Down to the last character, repeat the data that follows.

BEGIN Source records

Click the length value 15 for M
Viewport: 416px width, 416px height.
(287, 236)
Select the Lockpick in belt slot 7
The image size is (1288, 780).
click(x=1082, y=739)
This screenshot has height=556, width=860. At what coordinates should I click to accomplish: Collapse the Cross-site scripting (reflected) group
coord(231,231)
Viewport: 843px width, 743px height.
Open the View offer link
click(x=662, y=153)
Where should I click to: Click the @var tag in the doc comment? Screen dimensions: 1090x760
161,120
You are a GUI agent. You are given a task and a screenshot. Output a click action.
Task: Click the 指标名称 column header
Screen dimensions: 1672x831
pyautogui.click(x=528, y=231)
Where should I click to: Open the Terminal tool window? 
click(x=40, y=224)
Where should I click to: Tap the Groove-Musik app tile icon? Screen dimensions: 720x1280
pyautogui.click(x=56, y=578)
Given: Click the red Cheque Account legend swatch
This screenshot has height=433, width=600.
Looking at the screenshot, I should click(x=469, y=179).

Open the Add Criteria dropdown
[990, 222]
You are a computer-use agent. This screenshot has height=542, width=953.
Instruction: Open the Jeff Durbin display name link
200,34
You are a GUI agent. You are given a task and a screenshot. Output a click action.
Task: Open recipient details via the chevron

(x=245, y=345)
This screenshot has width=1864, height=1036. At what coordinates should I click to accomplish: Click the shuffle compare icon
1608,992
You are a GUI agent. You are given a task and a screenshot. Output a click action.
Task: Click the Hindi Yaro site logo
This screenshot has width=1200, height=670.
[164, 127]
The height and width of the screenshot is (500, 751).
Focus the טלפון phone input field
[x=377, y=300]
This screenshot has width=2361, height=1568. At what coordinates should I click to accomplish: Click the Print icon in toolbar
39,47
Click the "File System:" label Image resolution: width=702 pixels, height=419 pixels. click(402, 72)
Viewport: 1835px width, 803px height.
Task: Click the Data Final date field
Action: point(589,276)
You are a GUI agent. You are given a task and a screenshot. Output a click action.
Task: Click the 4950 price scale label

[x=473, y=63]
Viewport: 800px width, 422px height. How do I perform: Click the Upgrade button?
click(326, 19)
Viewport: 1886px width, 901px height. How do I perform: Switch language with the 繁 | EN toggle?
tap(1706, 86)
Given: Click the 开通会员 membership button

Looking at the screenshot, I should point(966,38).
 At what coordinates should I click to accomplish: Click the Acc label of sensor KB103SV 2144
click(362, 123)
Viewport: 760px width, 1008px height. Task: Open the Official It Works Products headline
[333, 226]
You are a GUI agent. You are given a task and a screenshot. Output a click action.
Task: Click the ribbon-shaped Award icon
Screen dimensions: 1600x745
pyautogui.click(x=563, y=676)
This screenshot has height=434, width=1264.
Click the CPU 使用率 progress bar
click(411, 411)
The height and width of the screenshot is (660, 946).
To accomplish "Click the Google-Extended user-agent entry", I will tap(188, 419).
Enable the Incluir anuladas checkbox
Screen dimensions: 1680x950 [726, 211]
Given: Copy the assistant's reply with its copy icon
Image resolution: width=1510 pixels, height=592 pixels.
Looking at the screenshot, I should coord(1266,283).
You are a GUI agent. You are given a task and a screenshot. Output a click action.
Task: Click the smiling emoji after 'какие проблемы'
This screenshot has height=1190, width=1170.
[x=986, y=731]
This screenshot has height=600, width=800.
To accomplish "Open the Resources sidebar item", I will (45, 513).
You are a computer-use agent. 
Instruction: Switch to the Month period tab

END Source records

• [Answer space]
Click the length value 15 for M
Viewport: 416px width, 416px height.
(287, 236)
Select the Lockpick in belt slot 7
The image size is (1288, 780).
click(x=1082, y=739)
This screenshot has height=556, width=860. At what coordinates should I click to accomplish: Collapse the Cross-site scripting (reflected) group
coord(231,231)
Viewport: 843px width, 743px height.
Open the View offer link
click(x=662, y=153)
Where should I click to: Click the @var tag in the doc comment? Screen dimensions: 1090x760
161,120
You are a GUI agent. You are given a task and a screenshot. Output a click action.
Task: Click the 指标名称 column header
Screen dimensions: 1672x831
pyautogui.click(x=528, y=231)
Where should I click to: Open the Terminal tool window? 
click(x=40, y=224)
Where should I click to: Tap the Groove-Musik app tile icon? Screen dimensions: 720x1280
pyautogui.click(x=56, y=578)
Given: Click the red Cheque Account legend swatch
This screenshot has height=433, width=600.
Looking at the screenshot, I should click(x=469, y=179).

Open the Add Criteria dropdown
[990, 222]
You are a computer-use agent. This screenshot has height=542, width=953.
Instruction: Open the Jeff Durbin display name link
200,34
You are a GUI agent. You are given a task and a screenshot. Output a click action.
Task: Open recipient details via the chevron

(x=245, y=345)
This screenshot has width=1864, height=1036. At what coordinates should I click to accomplish: Click the shuffle compare icon
1608,992
You are a GUI agent. You are given a task and a screenshot. Output a click action.
Task: Click the Hindi Yaro site logo
This screenshot has width=1200, height=670.
[164, 127]
The height and width of the screenshot is (500, 751).
Focus the טלפון phone input field
[x=377, y=300]
This screenshot has width=2361, height=1568. At what coordinates should I click to accomplish: Click the Print icon in toolbar
39,47
Click the "File System:" label Image resolution: width=702 pixels, height=419 pixels. click(402, 72)
Viewport: 1835px width, 803px height.
Task: Click the Data Final date field
Action: point(589,276)
You are a GUI agent. You are given a task and a screenshot. Output a click action.
Task: Click the 4950 price scale label

[x=473, y=63]
Viewport: 800px width, 422px height. How do I perform: Click the Upgrade button?
click(326, 19)
Viewport: 1886px width, 901px height. How do I perform: Switch language with the 繁 | EN toggle?
tap(1706, 86)
Given: Click the 开通会员 membership button

Looking at the screenshot, I should point(966,38).
 At what coordinates should I click to accomplish: Click the Acc label of sensor KB103SV 2144
click(362, 123)
Viewport: 760px width, 1008px height. Task: Open the Official It Works Products headline
[333, 226]
You are a GUI agent. You are given a task and a screenshot. Output a click action.
Task: Click the ribbon-shaped Award icon
Screen dimensions: 1600x745
pyautogui.click(x=563, y=676)
This screenshot has height=434, width=1264.
Click the CPU 使用率 progress bar
click(411, 411)
The height and width of the screenshot is (660, 946).
To accomplish "Click the Google-Extended user-agent entry", I will tap(188, 419).
Enable the Incluir anuladas checkbox
Screen dimensions: 1680x950 [726, 211]
Given: Copy the assistant's reply with its copy icon
Image resolution: width=1510 pixels, height=592 pixels.
Looking at the screenshot, I should coord(1266,283).
You are a GUI agent. You are given a task and a screenshot. Output a click action.
Task: Click the smiling emoji after 'какие проблемы'
This screenshot has height=1190, width=1170.
[x=986, y=731]
This screenshot has height=600, width=800.
To accomplish "Open the Resources sidebar item", I will (45, 513).
You are a computer-use agent. 
Instruction: Switch to the Month period tab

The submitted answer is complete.